2 Corinthians 7:1-10
- Therefore, having these promises, beloved, let us cleanse ourselves from all filthiness of the flesh and spirit, perfecting holiness in the fear of God.
- Open your hearts to us. We have wronged no one, we have corrupted no one, we have cheated no one.
- I do not say this to condemn; for I have said before that you are in our hearts, to die together and to live together.
- Great is my boldness of speech toward you, great is my boasting on your behalf. I am filled with comfort. I am exceedingly joyful in all our tribulation.
- For indeed, when we came to Macedonia, our bodies had no rest, but we were troubled on every side. Outside were conflicts, inside were fears.

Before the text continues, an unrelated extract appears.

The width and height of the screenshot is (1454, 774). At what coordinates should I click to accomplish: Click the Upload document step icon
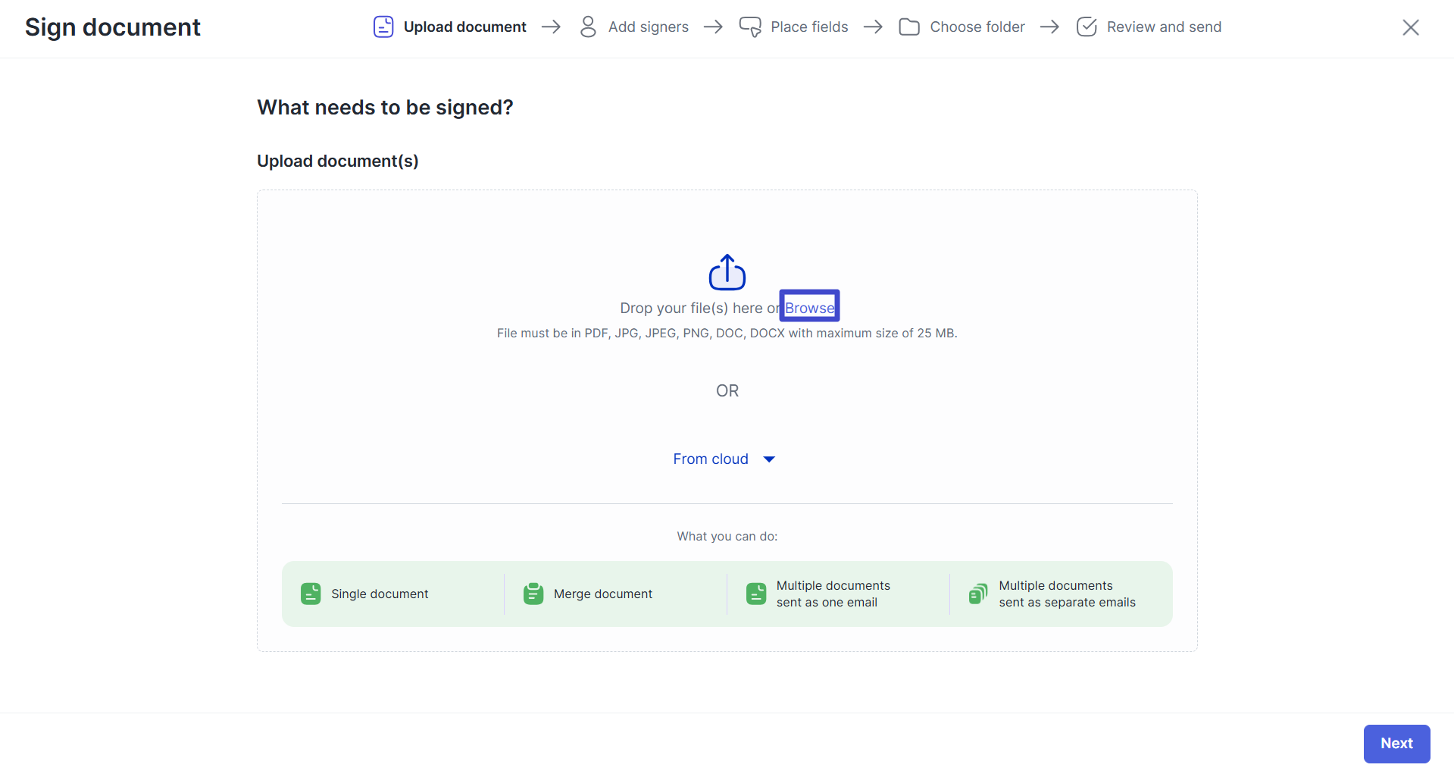[383, 27]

- Nevertheless God, who comforts the downcast, comforted us by the coming of Titus,
- and not only by his coming, but also by the consolation with which he was comforted in you, when he told us of your earnest desire, your mourning, your zeal for me, so that I rejoiced even more.

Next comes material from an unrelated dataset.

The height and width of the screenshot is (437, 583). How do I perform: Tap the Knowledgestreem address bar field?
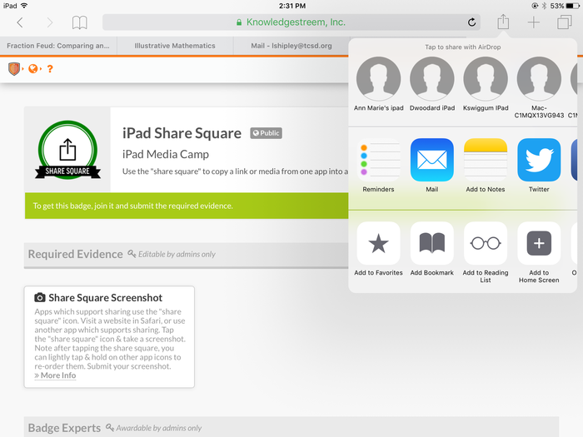pyautogui.click(x=291, y=22)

- For even if I made you sorry with my letter, I do not regret it; though I did regret it. For I perceive that the same epistle made you sorry, though only for a while.
- Now I rejoice, not that you were made sorry, but that your sorrow led to repentance. For you were made sorry in a godly manner, that you might suffer loss from us in nothing.

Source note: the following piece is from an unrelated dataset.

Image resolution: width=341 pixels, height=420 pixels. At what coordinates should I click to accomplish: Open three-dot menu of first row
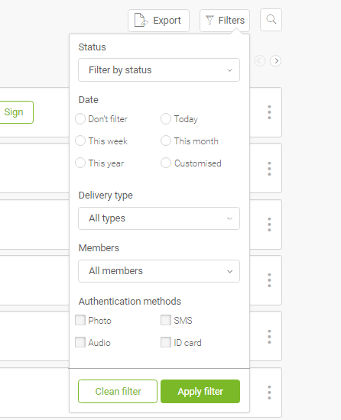(269, 112)
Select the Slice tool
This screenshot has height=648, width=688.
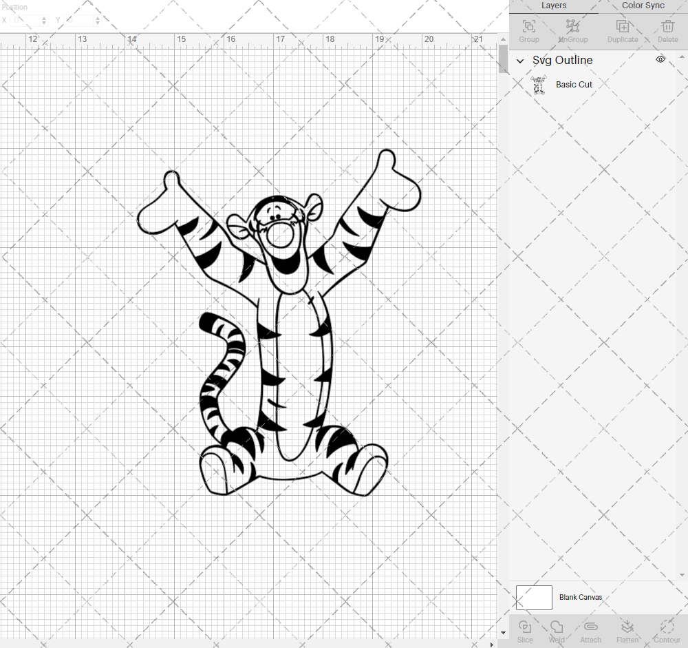pyautogui.click(x=525, y=630)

- For godly sorrow produces repentance leading to salvation, not to be regretted; but the sorrow of the world produces death.
- Now as soon as they had come out of the synagogue, they entered the house of Simon and Andrew, with James and John.
- But Simon’s wife’s mother lay sick with a fever, and they told Him about her at once.
- So He came and took her by the hand and lifted her up, and immediately the fever left her. And she served them.
- At evening, when the sun had set, they brought to Him all who were sick and those who were demon-possessed.
- And the whole city was gathered together at the door.
- Then He healed many who were sick with various diseases, and cast out many demons; and He did not allow the demons to speak, because they knew Him.
- Now in the morning, having risen a long while before daylight, He went out and departed to a solitary place; and there He prayed.